Activity.
Make an exact copy of the entries below.

Information given.
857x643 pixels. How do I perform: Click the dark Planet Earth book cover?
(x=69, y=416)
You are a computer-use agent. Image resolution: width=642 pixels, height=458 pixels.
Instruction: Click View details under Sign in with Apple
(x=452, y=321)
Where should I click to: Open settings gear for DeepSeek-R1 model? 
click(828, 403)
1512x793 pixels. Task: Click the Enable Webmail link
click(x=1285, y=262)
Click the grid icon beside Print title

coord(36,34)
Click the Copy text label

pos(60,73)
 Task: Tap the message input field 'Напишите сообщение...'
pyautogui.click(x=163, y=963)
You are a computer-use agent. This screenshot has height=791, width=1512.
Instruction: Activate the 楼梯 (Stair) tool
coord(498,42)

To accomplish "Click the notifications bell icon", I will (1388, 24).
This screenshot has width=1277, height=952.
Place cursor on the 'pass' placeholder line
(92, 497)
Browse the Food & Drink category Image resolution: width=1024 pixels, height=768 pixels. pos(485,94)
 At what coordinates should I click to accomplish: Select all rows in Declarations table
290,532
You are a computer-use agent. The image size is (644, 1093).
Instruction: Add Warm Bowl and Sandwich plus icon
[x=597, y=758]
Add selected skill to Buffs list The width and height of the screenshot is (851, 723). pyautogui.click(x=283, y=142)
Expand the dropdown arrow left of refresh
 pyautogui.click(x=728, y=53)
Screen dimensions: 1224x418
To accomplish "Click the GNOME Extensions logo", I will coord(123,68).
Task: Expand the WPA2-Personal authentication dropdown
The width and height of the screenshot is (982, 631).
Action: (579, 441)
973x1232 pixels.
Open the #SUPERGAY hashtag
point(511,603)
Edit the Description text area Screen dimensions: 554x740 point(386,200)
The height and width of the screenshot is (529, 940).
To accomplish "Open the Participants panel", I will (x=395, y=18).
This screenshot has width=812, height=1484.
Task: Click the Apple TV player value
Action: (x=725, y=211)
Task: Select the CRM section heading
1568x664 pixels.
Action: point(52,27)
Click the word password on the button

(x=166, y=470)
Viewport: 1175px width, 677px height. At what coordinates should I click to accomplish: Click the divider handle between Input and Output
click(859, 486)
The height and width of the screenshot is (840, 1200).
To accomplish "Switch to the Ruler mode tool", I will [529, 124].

Answer for the task.
857x643 pixels. How do I perform: Click the dark Planet Earth book cover?
(x=69, y=416)
You are a computer-use agent. Image resolution: width=642 pixels, height=458 pixels.
Instruction: Click View details under Sign in with Apple
(x=452, y=321)
Where should I click to: Open settings gear for DeepSeek-R1 model? 
click(828, 403)
1512x793 pixels. Task: Click the Enable Webmail link
click(x=1285, y=262)
Click the grid icon beside Print title

coord(36,34)
Click the Copy text label

pos(60,73)
 Task: Tap the message input field 'Напишите сообщение...'
pyautogui.click(x=163, y=963)
You are a computer-use agent. This screenshot has height=791, width=1512.
Instruction: Activate the 楼梯 (Stair) tool
coord(498,42)

To accomplish "Click the notifications bell icon", I will (1388, 24).
This screenshot has width=1277, height=952.
Place cursor on the 'pass' placeholder line
(92, 497)
Browse the Food & Drink category Image resolution: width=1024 pixels, height=768 pixels. pos(485,94)
 At what coordinates should I click to accomplish: Select all rows in Declarations table
290,532
You are a computer-use agent. The image size is (644, 1093).
Instruction: Add Warm Bowl and Sandwich plus icon
[x=597, y=758]
Add selected skill to Buffs list The width and height of the screenshot is (851, 723). pyautogui.click(x=283, y=142)
Expand the dropdown arrow left of refresh
 pyautogui.click(x=728, y=53)
Screen dimensions: 1224x418
To accomplish "Click the GNOME Extensions logo", I will coord(123,68).
Task: Expand the WPA2-Personal authentication dropdown
The width and height of the screenshot is (982, 631).
Action: (579, 441)
973x1232 pixels.
Open the #SUPERGAY hashtag
point(511,603)
Edit the Description text area Screen dimensions: 554x740 point(386,200)
The height and width of the screenshot is (529, 940).
To accomplish "Open the Participants panel", I will (x=395, y=18).
This screenshot has width=812, height=1484.
Task: Click the Apple TV player value
Action: (x=725, y=211)
Task: Select the CRM section heading
1568x664 pixels.
Action: point(52,27)
Click the word password on the button

(x=166, y=470)
Viewport: 1175px width, 677px height. At what coordinates should I click to accomplish: Click the divider handle between Input and Output
click(859, 486)
The height and width of the screenshot is (840, 1200).
To accomplish "Switch to the Ruler mode tool", I will [529, 124].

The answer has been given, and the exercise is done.